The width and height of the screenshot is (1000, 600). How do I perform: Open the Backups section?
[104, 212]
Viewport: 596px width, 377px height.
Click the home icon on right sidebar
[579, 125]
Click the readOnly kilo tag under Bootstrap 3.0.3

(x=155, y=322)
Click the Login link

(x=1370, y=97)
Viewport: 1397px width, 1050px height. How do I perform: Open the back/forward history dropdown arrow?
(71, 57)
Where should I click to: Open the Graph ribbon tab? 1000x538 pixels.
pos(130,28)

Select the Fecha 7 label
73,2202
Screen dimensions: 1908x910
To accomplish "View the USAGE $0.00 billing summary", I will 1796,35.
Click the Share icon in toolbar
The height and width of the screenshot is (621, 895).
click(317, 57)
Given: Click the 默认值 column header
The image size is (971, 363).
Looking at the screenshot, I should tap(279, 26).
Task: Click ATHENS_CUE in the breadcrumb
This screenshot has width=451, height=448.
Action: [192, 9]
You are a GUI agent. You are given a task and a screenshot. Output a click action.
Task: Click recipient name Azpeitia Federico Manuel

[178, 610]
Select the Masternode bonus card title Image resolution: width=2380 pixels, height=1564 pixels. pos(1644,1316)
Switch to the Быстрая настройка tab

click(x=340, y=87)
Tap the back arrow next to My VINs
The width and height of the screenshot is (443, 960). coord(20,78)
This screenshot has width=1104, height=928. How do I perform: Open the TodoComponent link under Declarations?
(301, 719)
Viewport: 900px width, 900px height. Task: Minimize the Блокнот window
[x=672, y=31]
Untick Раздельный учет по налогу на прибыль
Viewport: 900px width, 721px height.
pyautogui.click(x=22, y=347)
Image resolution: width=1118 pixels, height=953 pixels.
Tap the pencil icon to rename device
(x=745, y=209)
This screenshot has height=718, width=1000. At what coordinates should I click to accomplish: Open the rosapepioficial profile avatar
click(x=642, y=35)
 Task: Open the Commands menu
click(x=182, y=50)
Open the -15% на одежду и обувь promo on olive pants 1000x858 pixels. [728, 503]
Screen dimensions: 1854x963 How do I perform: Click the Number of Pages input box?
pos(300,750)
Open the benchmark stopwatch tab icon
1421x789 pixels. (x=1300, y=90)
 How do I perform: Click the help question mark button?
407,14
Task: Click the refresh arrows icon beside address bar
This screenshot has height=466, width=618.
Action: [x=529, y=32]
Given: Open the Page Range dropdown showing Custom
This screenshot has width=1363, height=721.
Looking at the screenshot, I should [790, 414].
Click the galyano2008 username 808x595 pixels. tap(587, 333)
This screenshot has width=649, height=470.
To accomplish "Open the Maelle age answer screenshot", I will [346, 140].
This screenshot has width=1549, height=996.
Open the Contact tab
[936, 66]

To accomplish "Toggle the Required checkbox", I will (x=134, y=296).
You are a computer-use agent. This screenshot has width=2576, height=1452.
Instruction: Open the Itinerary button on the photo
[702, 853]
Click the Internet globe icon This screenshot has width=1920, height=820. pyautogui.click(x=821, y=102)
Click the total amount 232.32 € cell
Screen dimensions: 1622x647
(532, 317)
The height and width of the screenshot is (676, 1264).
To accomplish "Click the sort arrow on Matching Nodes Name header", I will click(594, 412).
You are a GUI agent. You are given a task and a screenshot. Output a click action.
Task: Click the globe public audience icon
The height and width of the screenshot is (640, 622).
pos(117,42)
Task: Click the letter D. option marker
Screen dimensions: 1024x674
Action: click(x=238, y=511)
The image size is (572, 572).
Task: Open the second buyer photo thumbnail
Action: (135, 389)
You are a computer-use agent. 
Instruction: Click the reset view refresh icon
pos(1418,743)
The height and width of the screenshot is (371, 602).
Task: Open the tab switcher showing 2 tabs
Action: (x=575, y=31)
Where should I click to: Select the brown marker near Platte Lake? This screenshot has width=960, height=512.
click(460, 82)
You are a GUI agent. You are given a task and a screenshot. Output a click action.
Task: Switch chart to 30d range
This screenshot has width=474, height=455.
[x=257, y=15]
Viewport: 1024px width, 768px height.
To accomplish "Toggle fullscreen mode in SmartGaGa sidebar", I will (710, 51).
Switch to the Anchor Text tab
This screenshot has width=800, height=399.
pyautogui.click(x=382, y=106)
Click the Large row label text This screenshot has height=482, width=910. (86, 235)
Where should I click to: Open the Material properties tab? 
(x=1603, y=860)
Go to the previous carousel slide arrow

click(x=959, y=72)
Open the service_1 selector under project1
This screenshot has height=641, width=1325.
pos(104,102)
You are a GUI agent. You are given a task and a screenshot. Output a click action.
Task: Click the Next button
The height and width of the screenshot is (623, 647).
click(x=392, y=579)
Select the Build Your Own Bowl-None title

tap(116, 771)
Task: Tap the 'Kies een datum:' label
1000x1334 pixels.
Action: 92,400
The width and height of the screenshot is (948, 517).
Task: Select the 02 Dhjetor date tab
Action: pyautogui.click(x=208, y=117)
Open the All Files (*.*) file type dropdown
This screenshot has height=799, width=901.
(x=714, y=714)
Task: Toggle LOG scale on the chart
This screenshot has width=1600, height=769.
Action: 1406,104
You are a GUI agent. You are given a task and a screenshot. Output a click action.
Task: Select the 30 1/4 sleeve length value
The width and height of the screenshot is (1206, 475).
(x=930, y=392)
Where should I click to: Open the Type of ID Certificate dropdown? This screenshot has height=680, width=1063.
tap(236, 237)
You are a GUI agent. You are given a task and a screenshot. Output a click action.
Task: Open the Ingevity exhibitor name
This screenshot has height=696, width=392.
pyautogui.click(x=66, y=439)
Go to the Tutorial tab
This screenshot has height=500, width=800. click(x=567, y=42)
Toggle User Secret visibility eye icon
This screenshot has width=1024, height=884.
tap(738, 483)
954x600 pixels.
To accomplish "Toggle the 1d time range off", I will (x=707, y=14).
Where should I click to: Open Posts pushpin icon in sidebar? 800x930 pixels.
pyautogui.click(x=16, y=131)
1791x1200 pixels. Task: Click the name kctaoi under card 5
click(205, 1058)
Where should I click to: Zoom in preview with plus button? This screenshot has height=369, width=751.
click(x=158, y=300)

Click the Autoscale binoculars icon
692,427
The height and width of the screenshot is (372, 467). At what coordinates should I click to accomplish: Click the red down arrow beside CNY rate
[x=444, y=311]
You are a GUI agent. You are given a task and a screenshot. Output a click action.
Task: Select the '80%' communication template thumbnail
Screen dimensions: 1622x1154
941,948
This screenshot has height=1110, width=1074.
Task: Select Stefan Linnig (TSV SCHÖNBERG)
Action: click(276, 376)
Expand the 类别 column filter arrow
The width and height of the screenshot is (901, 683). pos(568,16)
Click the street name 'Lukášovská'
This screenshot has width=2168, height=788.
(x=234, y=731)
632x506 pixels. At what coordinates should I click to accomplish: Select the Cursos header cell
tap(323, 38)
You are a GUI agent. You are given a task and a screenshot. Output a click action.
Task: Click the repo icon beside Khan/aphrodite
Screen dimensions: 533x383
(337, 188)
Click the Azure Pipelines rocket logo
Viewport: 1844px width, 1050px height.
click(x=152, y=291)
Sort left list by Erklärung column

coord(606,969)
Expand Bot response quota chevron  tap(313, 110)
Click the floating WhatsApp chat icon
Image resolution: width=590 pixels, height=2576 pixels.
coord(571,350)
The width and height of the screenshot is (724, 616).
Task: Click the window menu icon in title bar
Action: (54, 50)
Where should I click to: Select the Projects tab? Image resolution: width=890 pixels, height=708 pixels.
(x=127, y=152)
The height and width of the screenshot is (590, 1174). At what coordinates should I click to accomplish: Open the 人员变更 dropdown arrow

——————————

## Task prompt
Would you print exactly, and only, the lines of the data above from the line with "This screenshot has height=641, width=1325." through the line with "Task: Tap the 'Kies een datum:' label", inclusive?

## Solution to the exercise
This screenshot has height=641, width=1325.
pos(104,102)
You are a GUI agent. You are given a task and a screenshot. Output a click action.
Task: Click the Next button
The height and width of the screenshot is (623, 647).
click(x=392, y=579)
Select the Build Your Own Bowl-None title

tap(116, 771)
Task: Tap the 'Kies een datum:' label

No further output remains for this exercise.